Start of Supplied material
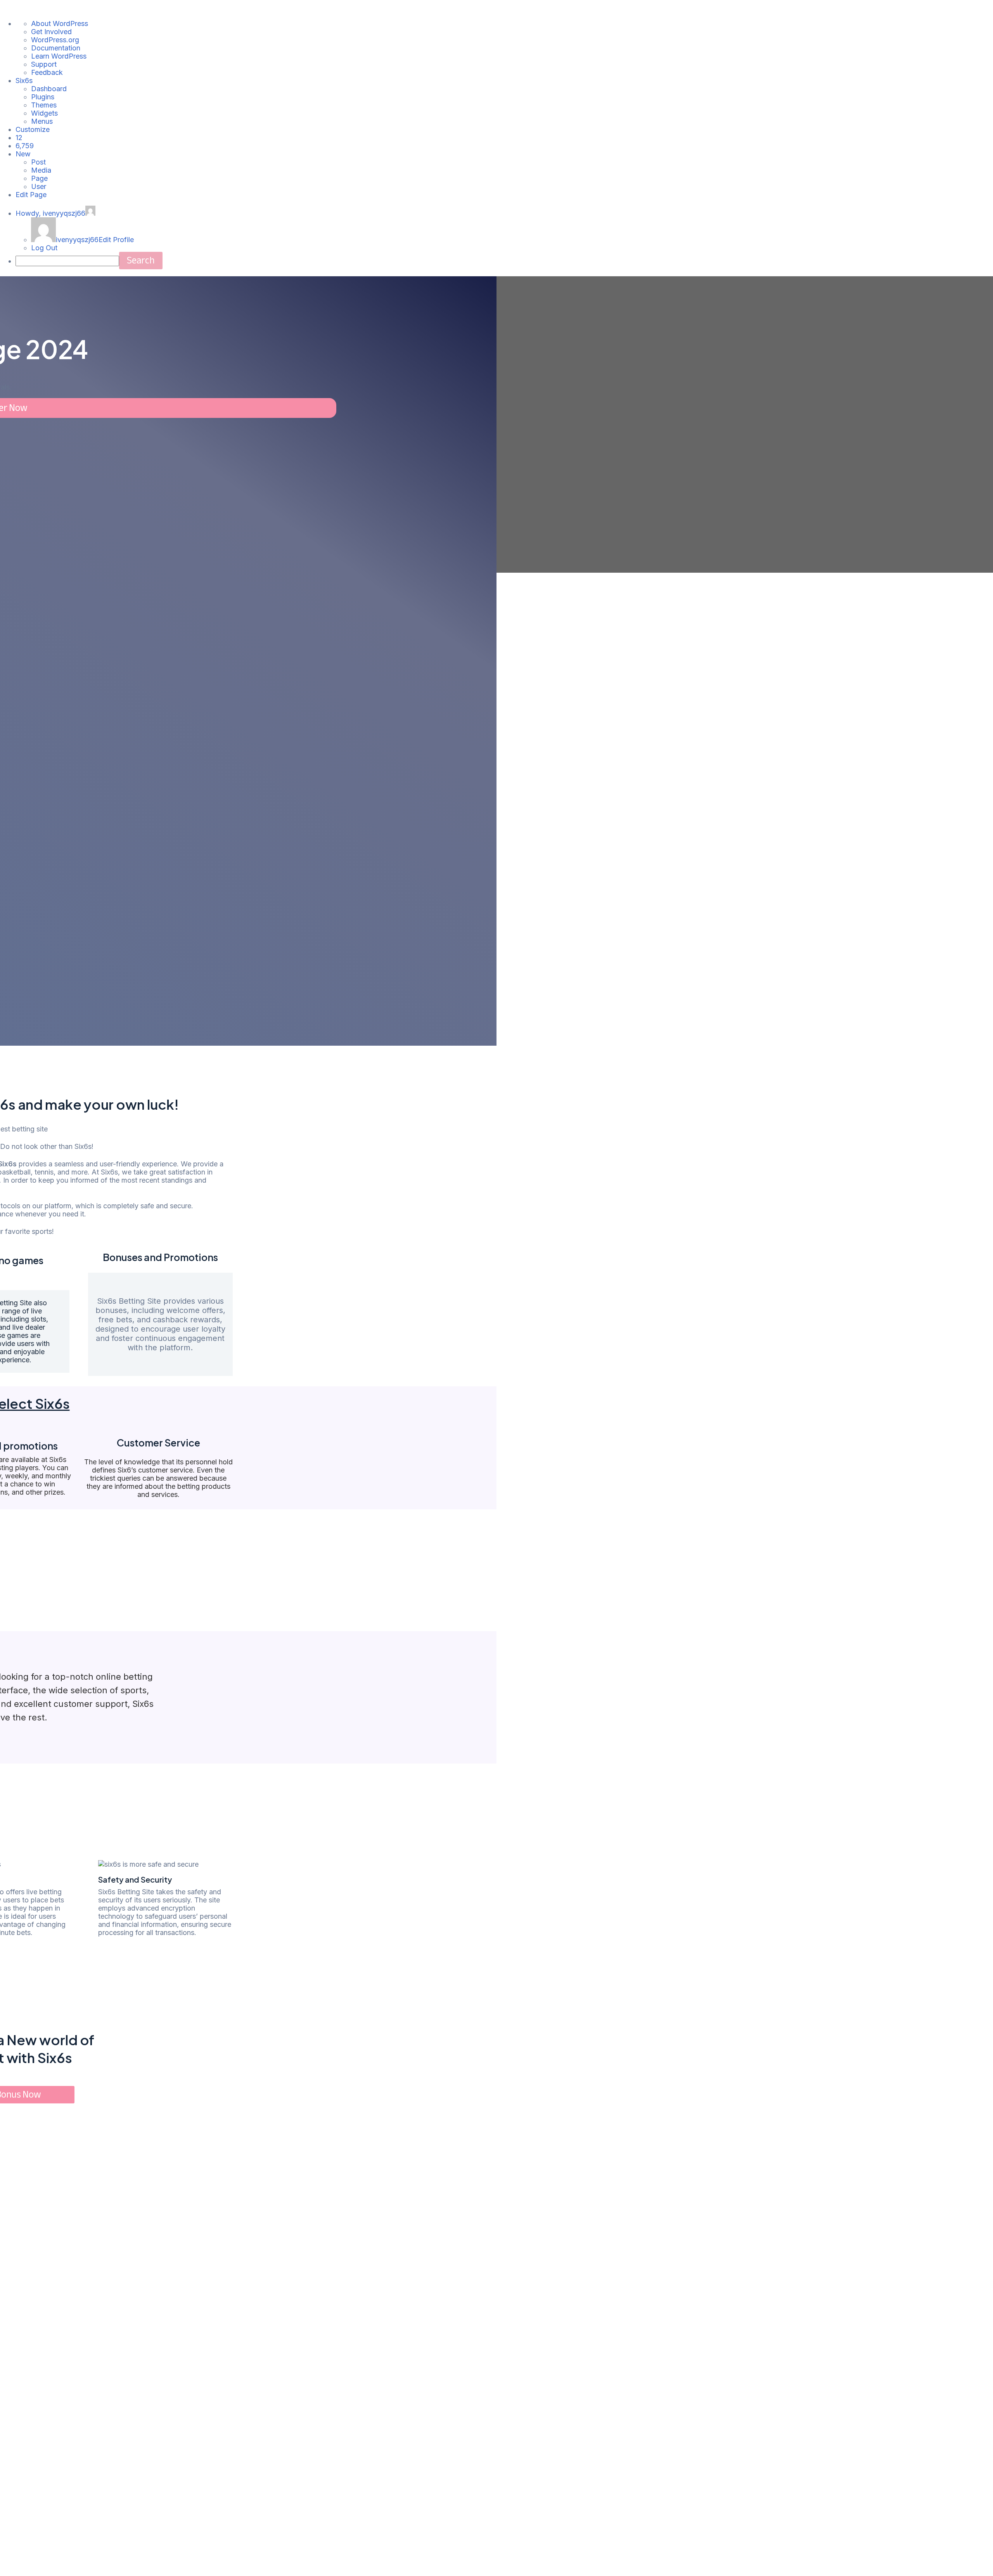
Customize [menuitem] (33, 129)
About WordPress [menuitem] (59, 23)
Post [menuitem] (38, 162)
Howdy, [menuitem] (50, 213)
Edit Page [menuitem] (31, 195)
End of Supplied material
### Instructions to follow
Copy out the preceding entries without a single change, leaving out the pictures.

### Answer to the exercise
Customize [menuitem] (33, 129)
About WordPress [menuitem] (59, 23)
Post [menuitem] (38, 162)
Howdy, [menuitem] (50, 213)
Edit Page [menuitem] (31, 195)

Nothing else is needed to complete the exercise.